**ACTION ITEM**
Write out again, unchanged, the line that has "Task: Click the Get" and each following line through the end of the entries below; leave pictures out.

Stored records
-=-=-

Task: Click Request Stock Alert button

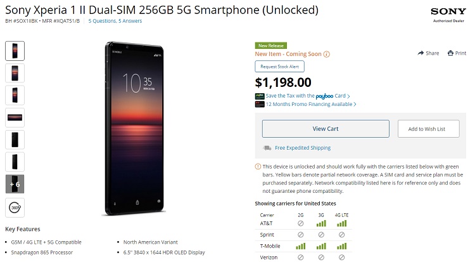Action: pos(279,67)
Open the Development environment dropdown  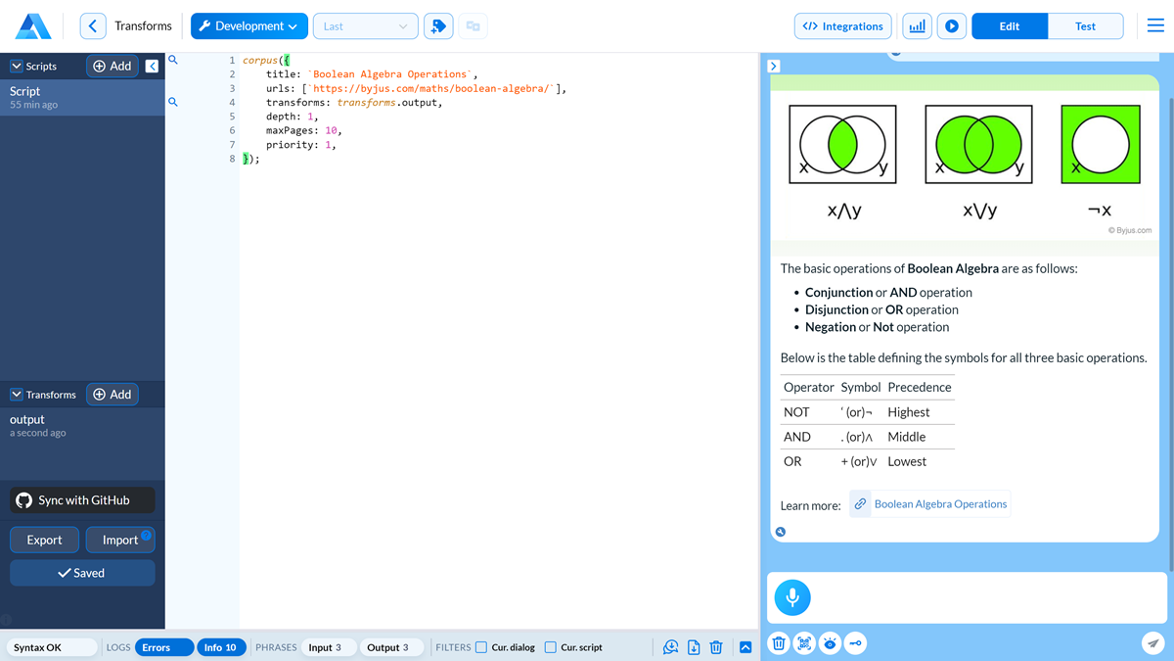249,26
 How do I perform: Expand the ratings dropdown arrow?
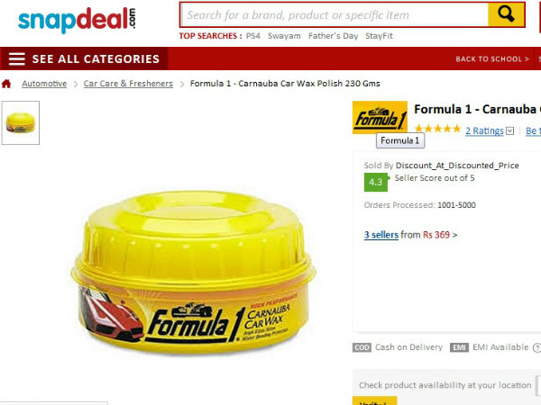[510, 131]
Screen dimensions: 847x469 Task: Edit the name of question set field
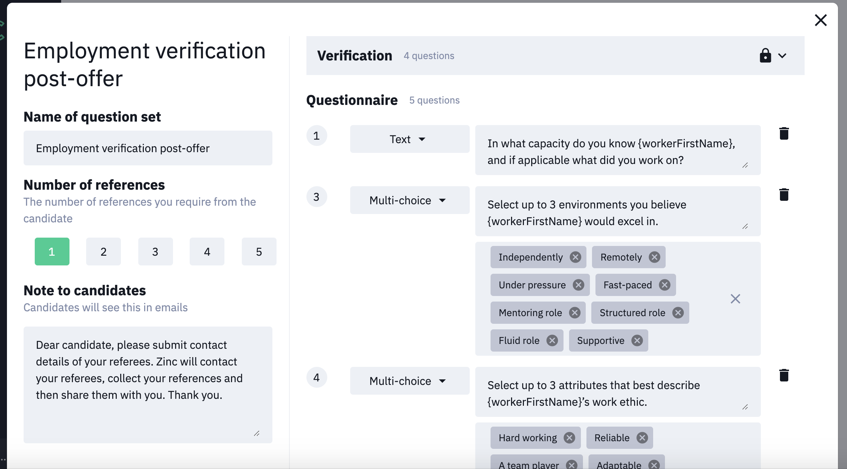(148, 148)
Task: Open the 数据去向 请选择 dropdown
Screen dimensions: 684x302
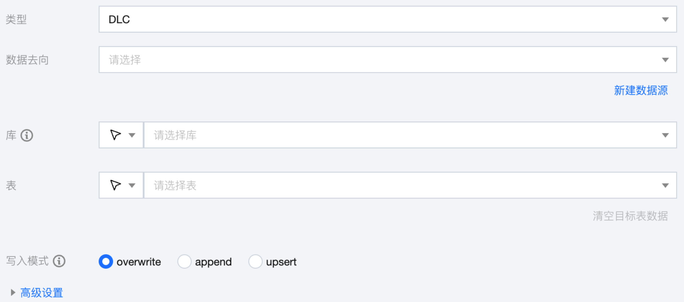Action: 381,60
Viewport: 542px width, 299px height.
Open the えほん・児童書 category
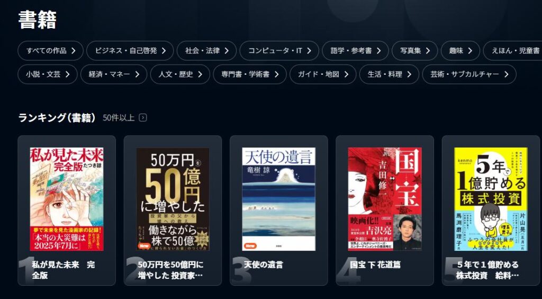click(512, 50)
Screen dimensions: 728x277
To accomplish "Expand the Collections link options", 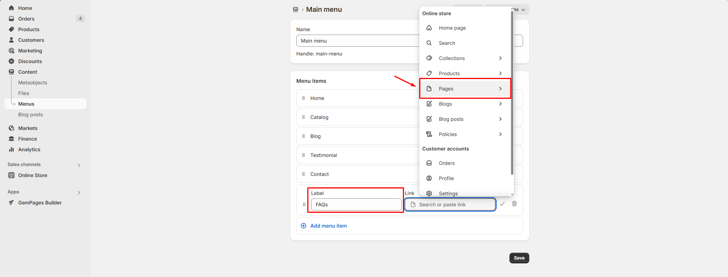I will click(x=500, y=59).
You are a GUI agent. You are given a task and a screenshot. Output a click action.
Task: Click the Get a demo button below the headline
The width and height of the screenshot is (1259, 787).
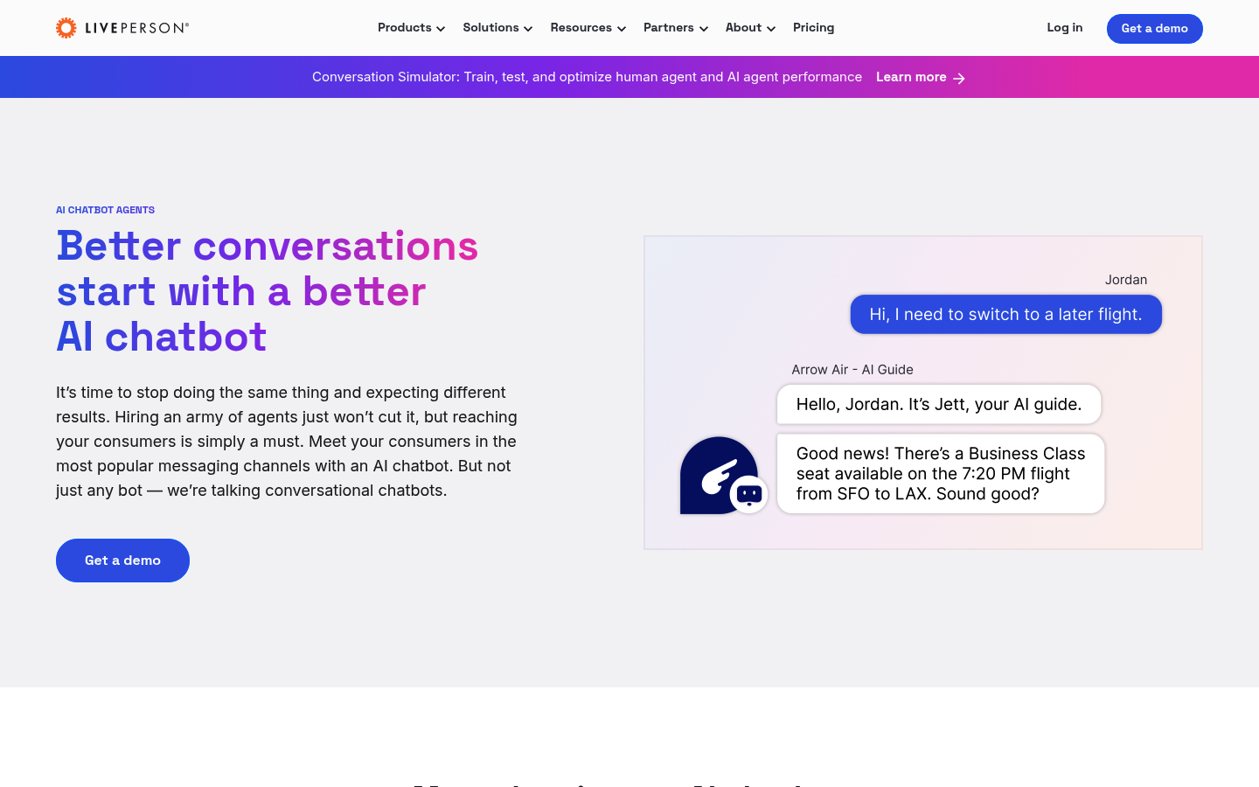point(122,560)
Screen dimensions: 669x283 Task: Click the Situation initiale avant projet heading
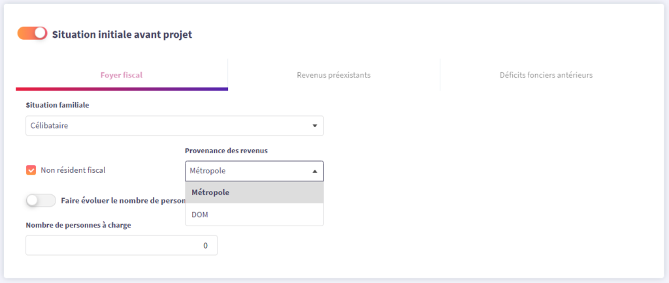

-=-=-

**RESPONSE AREA**
Task: Click the Get a demo button below the headline
The width and height of the screenshot is (1259, 787).
point(122,560)
Screen dimensions: 669x283 Task: Click the Situation initiale avant projet heading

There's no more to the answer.